As a kid, I was brought up in a mostly Chinese and Chinese-American congregation associated with the Southern Baptist Convention. Our Pastor was a nice Caucasian Southern gentleman, who somehow managed to make long sermons about eternal damnation and the signs of the End Times, etc. incredibly boring. He definitely was no Jonathan Edwards.

Anyway, sometime around 5th grade, I started asking loads of questions about evolution, Biblical literalism, Islam, sexuality, Mormonism, Jehovah’s Witnesses, you name it. I was incredibly inquisitive, and of course Pastor Ray couldn’t answer all my questions by himself, so guess what he gave me?

That’s right, Chick tracts! He gave me Chick tracts on most every topic around!

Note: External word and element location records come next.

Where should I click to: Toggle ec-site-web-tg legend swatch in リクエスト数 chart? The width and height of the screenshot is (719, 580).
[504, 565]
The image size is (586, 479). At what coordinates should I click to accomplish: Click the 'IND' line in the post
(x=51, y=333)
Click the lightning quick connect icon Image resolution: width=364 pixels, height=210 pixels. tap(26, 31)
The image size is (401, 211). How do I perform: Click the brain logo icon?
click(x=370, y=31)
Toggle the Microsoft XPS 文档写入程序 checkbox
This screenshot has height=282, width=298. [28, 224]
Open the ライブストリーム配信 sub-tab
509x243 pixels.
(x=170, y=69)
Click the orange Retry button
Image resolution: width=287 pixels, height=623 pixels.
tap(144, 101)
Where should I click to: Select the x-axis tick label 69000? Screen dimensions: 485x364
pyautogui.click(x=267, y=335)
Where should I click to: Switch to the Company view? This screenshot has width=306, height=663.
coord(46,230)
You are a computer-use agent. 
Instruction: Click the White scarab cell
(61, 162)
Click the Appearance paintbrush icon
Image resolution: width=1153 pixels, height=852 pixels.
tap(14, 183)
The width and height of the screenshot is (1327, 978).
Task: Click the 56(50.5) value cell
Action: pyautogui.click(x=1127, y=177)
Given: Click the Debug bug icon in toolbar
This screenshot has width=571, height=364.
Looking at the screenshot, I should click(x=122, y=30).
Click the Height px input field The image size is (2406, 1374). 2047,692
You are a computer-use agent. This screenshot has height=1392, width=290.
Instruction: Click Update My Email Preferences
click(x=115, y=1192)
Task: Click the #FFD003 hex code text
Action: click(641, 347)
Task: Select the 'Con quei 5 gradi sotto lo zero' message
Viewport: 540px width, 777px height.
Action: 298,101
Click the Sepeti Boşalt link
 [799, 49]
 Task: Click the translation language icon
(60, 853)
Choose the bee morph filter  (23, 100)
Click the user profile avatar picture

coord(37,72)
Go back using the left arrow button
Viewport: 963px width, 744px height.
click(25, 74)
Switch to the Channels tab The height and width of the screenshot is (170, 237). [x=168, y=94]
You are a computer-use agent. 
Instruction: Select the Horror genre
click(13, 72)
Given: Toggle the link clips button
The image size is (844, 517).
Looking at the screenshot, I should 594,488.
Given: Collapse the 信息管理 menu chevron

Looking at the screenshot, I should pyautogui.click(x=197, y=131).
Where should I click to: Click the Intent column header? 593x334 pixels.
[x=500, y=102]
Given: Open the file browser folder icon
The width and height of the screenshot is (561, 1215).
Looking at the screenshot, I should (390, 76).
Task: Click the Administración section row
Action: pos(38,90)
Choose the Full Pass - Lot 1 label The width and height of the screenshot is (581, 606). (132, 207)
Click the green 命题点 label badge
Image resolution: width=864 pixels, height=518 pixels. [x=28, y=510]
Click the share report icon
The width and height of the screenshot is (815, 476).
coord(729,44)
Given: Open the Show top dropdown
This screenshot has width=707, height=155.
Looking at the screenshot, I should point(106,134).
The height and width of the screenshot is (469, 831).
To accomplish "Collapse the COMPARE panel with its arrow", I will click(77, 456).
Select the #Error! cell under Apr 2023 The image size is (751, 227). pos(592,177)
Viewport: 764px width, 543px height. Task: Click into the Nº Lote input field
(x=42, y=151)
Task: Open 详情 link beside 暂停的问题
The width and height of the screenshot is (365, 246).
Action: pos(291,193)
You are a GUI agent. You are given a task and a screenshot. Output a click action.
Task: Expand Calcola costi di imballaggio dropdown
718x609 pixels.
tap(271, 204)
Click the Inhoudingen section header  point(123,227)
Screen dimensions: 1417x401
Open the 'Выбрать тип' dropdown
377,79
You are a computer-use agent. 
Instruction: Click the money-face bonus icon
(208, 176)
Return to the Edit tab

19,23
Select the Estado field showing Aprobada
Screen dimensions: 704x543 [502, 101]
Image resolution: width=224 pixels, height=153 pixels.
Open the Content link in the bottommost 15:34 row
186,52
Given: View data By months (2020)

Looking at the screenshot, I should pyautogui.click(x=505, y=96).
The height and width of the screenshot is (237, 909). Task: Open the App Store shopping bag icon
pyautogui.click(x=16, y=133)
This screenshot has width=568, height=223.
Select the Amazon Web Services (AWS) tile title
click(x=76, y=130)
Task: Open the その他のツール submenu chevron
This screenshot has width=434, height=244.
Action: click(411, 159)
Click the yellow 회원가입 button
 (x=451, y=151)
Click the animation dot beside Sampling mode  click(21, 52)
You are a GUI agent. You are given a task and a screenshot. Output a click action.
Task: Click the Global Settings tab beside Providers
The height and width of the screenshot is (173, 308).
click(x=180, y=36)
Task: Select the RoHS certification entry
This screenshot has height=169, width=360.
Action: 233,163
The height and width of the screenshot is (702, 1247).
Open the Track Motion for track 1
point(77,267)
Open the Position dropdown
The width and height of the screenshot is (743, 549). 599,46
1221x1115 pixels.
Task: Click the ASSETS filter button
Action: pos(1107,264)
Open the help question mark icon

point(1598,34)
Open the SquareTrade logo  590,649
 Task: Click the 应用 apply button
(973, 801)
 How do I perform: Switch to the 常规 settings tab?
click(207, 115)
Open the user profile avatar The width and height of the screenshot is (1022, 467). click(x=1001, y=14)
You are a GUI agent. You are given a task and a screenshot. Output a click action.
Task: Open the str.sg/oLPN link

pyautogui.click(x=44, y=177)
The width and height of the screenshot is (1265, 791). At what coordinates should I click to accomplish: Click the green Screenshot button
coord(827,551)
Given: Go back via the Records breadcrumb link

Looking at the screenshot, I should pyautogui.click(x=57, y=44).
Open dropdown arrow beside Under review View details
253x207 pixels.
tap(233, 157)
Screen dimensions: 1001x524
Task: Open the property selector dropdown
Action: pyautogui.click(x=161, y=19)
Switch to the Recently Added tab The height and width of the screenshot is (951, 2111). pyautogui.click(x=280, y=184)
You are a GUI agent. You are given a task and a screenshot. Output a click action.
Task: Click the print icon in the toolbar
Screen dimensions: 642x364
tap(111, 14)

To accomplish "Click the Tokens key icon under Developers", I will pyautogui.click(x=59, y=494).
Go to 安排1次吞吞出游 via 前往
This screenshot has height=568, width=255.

While I liked them as a kid, sometime around middle school, I realized these Chick tracts were pretty darn awful, and along with the unfolding realization of my homosexual orientation, I decided that atheism was the way to go.

But Chick tracts were still much fun to read, and I shared them with as many friends as I could- something Jack Chick would approve of, although he probably expected more repenting and less laughter.

Now, after much soul-searching, I’m getting baptized in my local Congregational church (United Church of Christ), which Pastor Ray would probably consider even worse than atheism, what with the false doctrine of universalism, non-literal reading of the Bible, and inclusion for everyone (including gays and lesbians) my new church embodies.

I liked your method more though. I’m afraid I rank pretty low on the subversion scale!

Always glad to hear from a fellow UCCer.

I was raised Baptist, and went to a Christian school/brainwashing facility until the sixth grade. I can’t remember when I didn’t have serious doubts about Christianity, but I was really cowed by that whole hellfire thing. I kept my doubt to myself until I realized that if God could read my mind, I was going to hell anyway.

When I was in my teens, I moved in with my Godfearing grandma. She (figuratively) dragged me to church kicking and screaming every Sunday. The more she tried to ram the Bible down my throat, the more it repulsed me. I would go to church without bothering to shower and sit in the last row radiating defiance. One day, after I had pelted the Sunday school teacher (a sweet little old lady who didn’t know her ass from her elbow) with angry questions, Grandma said I didn’t have to go anymore “because I could see the Devil in your eyes”. But she got over it and forced me to go again next Sunday. By this time, I was reading the Satanic bible, listening to e-e-evil heavy metal rock music, wearing black, you get the picture. Grandma blamed herself for allowing me to read “all those books about the supernatural, like The Lion The Witch and The Wardrobe.”

I eventually moved in with my boyfriend, knowing he wasn’t anything special but wanting to get out of the house. Then I, uh, misbehaved for a few years (nothing too serious). When I had had enough, I came home, got a job, went to school, and generally pulled myself together. I still don’t love Jesus, but I will attend church with the family on Easter Sunday for Grandma’s sake, and they all pray for me.

Sorry, but that’s pretty damn funny. Wardrobe is a Christian allegory. It is most definitely not pagan or satanic. :smiley: :smiley: :smiley:

I know. You can see why she makes me want to scream!